Réponse : La Tunisie est en train de vivre les turbulences de l’après-révolution qui a mis fin au régime autoritaire de Ben Ali. Le pays est confronté à une situation économique et sociale difficile qu’exploitent les nostalgiques de l’ancien régime. L’Algérie et le Maroc sont dans une situation prérévolutionnaire dans la mesure où les deux régimes issus de l’indépendance sont usés et sont contestés par une grande partie de la population sous des formes différentes. Du point de vue de la science politique, la comparaison entre l’Algérie et le Maroc est intéressante. Les deux régimes sont autoritaires et, dans les deux cas, le pouvoir exécutif ne reconnaît pas l’autonomie des pouvoirs législatif et judiciaire. Au Maroc, la source de la légitimité du pouvoir exécutif est le roi, tandis qu’en Algérie, c’est la hiérarchie militaire. A ce niveau, il y a une double différence à souligner. La première est que le roi au Maroc est souverain selon la constitution, alors qu’en Algérie, la détention de la souveraineté populaire par la hiérarchie militaire n’est pas inscrite dans la constitution. Le roi au Maroc exerce son autorité publiquement ; la hiérarchie militaire en Algérie l’exerce clandestinement. Au Maroc, le roi a un Premier Ministre ; en Algérie, la hiérarchie militaire aussi a un Premier Ministre, et c’est le président de la république. La deuxième différence est que le roi décide seul après avoir consulté les conseillers du Makhzen. En Algérie, les généraux décident sur la base du consensus, mais souvent ils ne sont pas d’accord. S’il n’y a pas consensus, le sommet de l’Etat est paralysé. Au Maroc, le sommet de l’Etat est homogène, en Algérie, il ne l’est pas.
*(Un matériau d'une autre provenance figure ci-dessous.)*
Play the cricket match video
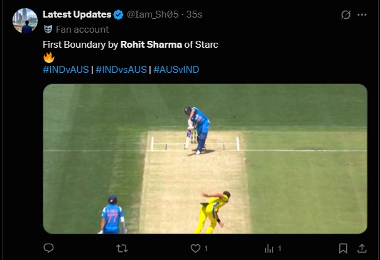Screen dimensions: 380x260 tap(205, 159)
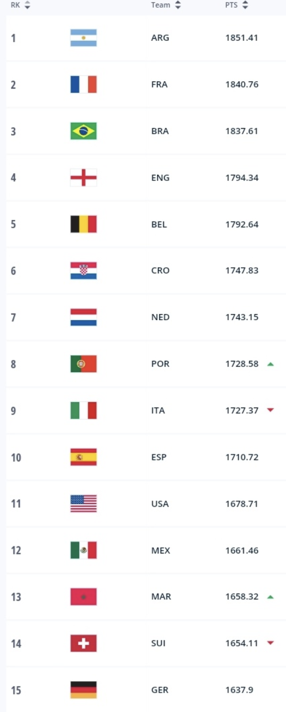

Question : Est-ce que la question de la transition démocratique se pose dans les mêmes termes en Algérie et au Maroc ?
Réponse : Elle se pose dans les mêmes termes dans la mesure où, dans les deux cas, le pouvoir exécutif refuse que l’autorité publique soit issue des urnes. Mais les deux Etats peuvent devenir des démocraties dans le court terme. Les démocrates marocains veulent une monarchie parlementaire où le roi règne mais ne gouverne pas, comme en Suède, en Espagne, en Grande-Bretagne… Ils ne remettent pas en cause la monarchie marocaine à alquelle sont attachés de nombreux Marocains. . En Algérie, le hirak veut que les généraux ne désignent plus le président et qu’ils ne s’occupent que des affaires militaires. Le conflit n’oppose pas la population à l’armée ; il oppose la population à quelques généraux. Tôt ou tard, les deux pays deviendront des semi-démocraties. Il y a aura des élections libres, la liberté de la presse, l’autonomie du pouvoir judiciaire, mais des relents d’autoritarisme proviendront de la société. C’est normal car la démocratie se construit par étapes.
Question : Il y a un regain de tensions au Sahara occidental. Pensez-vous qu’il y aura inévitablement un conflit armé entre l’Algérie et le Maroc ?
Réponse : Un conflit militaire entre le Maroc et l’Algérie est improbable. J’évoquerais la formule de Raymond Aron : guerre improbable, paix impossible. Les Marocains et les Algériens sont comme des cousins qui se querellent mais ne se battent pas militairement. La guerre des sables de 1963 a été exceptionnelle et n’a duré que quelques jours. Si toutefois une guerre est engagée, le Maroc la perdrait militairement et l’Algérie diplomatiquement. Les deux pays seraient perdants. L’armée algérienne est plus puissante et mieux équipée, mais l’Algérie n’a pas le poids diplomatique qu’elle avait dans les années 1970. Par ailleurs, les Etats-Unis et l’Union Européenne sont hostiles à un conflit armé entre les deux Etats. Ces deux acteurs ont des moyens de pression pour dissuader les uns et les autres de se lancer dans une aventure sans issue.